There will be a special celestial event visible from western North America and Hawaii in the pre-dawn sky on Wednesday, January 31 (that is, the night of Tuesday, January 30): a total lunar eclipse (when the Moon goes into Earth's shadow) that is also a "blue moon" (the second full moon in a single calendar month) and also a "supermoon" (when the full moon is close to Earth in its elliptical orbit). This will be a "super blue blood moon"!

Here are the relevant times in California

  • Partial eclipse begins: 3:48 a.m. PST
  • Total eclipse begins: 4:52 a.m. PST
  • Mid-eclipse: 5:30 a.m. PST
  • Total eclipse ends: 6:08 a.m. PST
  • Partial eclipse ends: 7:11 a.m. PST
  • Sunrise in San Francisco: 7:14 a.m. PST
  • Prime time (total eclipse) will be 4:52-6:08 a.m. PST.

The Moon will be setting in the west, close to the horizon (especially near the end of totality), so make sure you don't have any buildings, mountains, trees, or other obstructions when looking west from your viewing location.

At 5:30 a.m. (mid-totality), for example, the Moon will be about 19 degrees above the western horizon (90 degrees is straight up, 0 degrees is the horizon) -- that's roughly the angle between your thumb and pinky finger as seen by your eyes when your arm is stretched out and your fingers are open wide.

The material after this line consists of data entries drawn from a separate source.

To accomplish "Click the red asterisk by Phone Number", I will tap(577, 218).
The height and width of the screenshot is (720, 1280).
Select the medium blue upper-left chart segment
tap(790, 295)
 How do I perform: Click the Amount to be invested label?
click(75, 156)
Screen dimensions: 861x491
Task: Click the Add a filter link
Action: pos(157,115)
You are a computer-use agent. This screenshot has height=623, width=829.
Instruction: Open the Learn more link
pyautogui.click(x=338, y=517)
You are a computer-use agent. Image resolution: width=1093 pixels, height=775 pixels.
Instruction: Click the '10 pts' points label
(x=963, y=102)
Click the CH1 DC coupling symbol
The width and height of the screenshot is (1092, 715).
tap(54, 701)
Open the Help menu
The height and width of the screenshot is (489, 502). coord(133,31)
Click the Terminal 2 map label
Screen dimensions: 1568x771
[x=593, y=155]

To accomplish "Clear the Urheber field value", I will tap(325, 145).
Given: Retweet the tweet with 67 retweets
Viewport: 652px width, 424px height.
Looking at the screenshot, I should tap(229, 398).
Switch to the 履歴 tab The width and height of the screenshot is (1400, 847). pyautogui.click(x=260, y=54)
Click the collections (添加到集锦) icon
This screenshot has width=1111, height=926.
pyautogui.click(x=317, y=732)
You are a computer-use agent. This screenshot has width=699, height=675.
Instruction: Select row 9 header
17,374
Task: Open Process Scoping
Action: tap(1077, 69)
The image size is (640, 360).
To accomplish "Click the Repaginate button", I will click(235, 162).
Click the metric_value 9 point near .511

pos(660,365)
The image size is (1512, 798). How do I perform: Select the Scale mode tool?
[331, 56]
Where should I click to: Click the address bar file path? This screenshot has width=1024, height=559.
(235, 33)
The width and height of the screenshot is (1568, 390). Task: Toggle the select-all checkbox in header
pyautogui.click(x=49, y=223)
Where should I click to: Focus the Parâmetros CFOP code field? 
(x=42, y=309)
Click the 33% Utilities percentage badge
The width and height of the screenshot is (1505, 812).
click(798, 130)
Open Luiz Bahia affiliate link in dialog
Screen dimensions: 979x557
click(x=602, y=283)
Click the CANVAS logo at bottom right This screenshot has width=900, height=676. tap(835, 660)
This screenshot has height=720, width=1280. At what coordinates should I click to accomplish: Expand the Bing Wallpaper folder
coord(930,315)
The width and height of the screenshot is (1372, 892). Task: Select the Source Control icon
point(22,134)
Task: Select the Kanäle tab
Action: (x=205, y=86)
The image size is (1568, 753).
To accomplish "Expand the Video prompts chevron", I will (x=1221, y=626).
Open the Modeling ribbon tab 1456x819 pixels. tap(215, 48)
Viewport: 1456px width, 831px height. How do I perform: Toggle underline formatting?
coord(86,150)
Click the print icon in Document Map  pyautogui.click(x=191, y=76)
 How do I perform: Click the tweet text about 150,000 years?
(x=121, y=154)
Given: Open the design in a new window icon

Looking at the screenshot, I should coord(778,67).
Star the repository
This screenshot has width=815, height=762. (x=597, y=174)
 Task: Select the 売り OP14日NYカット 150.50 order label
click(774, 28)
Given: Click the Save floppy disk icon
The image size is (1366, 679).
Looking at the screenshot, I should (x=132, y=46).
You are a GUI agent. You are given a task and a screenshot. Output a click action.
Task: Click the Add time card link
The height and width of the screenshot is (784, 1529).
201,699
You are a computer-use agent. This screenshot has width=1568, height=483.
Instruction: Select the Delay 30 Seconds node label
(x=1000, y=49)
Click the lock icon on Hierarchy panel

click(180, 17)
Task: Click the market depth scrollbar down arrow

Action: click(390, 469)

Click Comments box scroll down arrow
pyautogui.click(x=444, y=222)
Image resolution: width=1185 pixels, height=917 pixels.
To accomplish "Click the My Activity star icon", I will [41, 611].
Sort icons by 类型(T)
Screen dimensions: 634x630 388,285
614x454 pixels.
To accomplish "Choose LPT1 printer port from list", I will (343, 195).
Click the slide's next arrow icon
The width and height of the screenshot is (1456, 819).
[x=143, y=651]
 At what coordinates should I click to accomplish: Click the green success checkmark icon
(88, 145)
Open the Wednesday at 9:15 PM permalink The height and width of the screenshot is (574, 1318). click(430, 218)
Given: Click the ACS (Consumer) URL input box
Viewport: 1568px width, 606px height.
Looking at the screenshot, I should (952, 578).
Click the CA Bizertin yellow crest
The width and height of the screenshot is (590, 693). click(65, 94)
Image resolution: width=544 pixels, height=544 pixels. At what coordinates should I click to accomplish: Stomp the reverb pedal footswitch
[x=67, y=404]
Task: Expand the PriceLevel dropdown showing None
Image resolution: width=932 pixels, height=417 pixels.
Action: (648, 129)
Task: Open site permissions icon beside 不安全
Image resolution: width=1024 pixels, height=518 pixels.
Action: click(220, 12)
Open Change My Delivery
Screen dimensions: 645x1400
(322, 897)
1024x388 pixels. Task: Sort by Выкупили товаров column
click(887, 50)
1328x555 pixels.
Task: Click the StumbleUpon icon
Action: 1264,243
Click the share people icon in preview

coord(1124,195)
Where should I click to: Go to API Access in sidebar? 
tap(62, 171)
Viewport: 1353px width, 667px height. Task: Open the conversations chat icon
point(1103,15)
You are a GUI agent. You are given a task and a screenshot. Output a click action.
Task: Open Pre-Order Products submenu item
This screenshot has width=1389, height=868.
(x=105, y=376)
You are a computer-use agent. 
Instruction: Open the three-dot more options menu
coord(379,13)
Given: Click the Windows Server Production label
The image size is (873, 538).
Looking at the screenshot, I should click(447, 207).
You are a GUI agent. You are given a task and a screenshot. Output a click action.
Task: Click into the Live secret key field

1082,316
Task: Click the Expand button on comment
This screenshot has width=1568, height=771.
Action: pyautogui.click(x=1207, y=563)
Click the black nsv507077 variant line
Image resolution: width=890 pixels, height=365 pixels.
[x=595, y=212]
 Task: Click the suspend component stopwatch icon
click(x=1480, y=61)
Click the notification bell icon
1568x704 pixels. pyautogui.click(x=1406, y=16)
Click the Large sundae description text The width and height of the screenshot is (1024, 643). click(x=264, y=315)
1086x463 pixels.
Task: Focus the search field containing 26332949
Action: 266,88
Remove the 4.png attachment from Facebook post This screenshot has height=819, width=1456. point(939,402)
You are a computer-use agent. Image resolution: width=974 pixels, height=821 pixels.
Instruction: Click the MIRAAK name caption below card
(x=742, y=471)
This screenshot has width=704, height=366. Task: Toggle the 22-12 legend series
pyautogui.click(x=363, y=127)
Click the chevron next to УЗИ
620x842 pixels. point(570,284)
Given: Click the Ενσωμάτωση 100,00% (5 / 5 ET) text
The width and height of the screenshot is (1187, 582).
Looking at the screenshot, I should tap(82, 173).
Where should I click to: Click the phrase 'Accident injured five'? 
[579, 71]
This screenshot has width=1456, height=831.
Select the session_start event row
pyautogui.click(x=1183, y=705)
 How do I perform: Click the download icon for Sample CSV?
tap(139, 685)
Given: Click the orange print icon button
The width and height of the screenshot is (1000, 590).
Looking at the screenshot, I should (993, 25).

You can take a quick look (perhaps out of one of your windows, if it faces west and has a pretty clear horizon) and then go back to sleep, or stay up for a few hours and watch the entire progression, or anything in between (or even nothing, preferring to stay asleep). You decide!

For more information

The Moon doesn't appear completely dark during a total lunar eclipse because some sunlight goes through Earth's atmosphere and is bent (refracted) toward the Moon, and then it bounces off the Moon back toward us. But the Moon's color generally appears some shade of yellow, orange, or even red because the light that reaches it has been filtered by Earth's atmosphere, preferentially getting rid of the violet, blue, and green colors -- just as in the case of the setting or rising Sun, which looks some shade of yellow, orange, or red, depending on the amount of particular matter (such as smoke) in the atmosphere.

Note that during the partial phases, Earth's shadow on the Moon looks distinctly curved. This is *always* the case during a lunar eclipse, and it was one of the many pieces of evidence that the ancients used to conclude Earth is round, not flat.